Sordità genetica, nuovi risultati incoraggianti dalla terapia genica

Rimpiazzare un gene difettoso con una iniezione. È questa una delle strategie attualmente in fase di sperimentazione per combattere la sordità genetica dovuta a mutazioni del gene Otof. Se ne parla da qualche tempo, e gli ultimi risultati arrivano da uno studio appena pubblicato su Nature Medicine su 10 partecipanti, di cui un adulto di quasi 24 anni e un adolescente di 14 anni e mezzo.

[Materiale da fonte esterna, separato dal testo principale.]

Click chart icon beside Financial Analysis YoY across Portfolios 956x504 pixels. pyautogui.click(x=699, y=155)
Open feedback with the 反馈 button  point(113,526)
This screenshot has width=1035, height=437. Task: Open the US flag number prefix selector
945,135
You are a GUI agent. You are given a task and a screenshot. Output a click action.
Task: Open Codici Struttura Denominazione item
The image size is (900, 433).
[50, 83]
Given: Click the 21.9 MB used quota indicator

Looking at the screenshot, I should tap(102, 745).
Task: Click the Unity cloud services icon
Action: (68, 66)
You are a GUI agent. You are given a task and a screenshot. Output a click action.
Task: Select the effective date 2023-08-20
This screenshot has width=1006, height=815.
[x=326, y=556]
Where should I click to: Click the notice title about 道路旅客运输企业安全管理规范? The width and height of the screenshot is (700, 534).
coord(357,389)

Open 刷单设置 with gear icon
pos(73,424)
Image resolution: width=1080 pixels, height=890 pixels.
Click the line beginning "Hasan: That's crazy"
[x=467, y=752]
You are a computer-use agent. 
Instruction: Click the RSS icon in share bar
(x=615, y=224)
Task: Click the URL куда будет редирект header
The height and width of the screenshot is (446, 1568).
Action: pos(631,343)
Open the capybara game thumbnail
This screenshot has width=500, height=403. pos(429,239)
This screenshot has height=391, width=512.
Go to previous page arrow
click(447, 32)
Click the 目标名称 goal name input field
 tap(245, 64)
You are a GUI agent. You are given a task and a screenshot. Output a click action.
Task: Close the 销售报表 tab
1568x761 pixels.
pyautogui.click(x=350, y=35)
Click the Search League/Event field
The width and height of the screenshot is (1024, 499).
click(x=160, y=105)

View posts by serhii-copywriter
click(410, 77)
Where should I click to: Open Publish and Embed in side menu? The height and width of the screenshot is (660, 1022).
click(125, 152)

Una novità, dato che fino ad oggi questo tipo di terapia genica era stato testato solo su bambini. I risultati sembrano ancora una volta incoraggianti, anche se i maggiori benefici sarebbero stati osservati nella fascia di età 5-8 anni. I più piccoli e i più grandi avrebbero invece mostrato miglioramenti più contenuti.
Dall’orecchio al cervelloSi stima che circa la metà dei casi di sordità nei bambini appena nati abbia origini genetiche. I geni coinvolti sono diversi, e uno di questi è il gene Otof, che codifica per una proteina nota come otoferlina. Quando un suono raggiunge l’orecchio interno, e in particolare un organo noto come coclea, viene convertito in segnale elettrico e trasmesso al cervello attraverso i neuroni. La otoferlina svolge un ruolo in questo processo di "trasferimento" del segnale dall’orecchio al cervello, motivo per cui le mutazioni patologiche di questa proteina causano sordità congenita.
Iniettare il gene “funzionante”L’idea, quindi, è quella di iniettare nei pazienti con sordità genetica dovuta a mutazioni del gene Otof una versione “funzionante” del gene stesso. Attraverso l’iniezione, che si esegue in anestesia totale, viene introdotta nell’orecchio interno una soluzione contenente uno o più virus innocui che trasportano il gene privo di mutazioni. In questo modo le cellule della coclea vengono messe nella condizione di poter produrre una versione funzionante della otoferlina.
Come anticipato, si parla da tempo di questa strategia e sono diverse le sperimentazioni cliniche in corso. Per quanto riguarda lo studio appena pubblicato su Nature Medicine, la sperimentazione è stata condotta presso cinque ospedali cinesi, in collaborazione con ricercatori del Karolinska Institutet (Svezia).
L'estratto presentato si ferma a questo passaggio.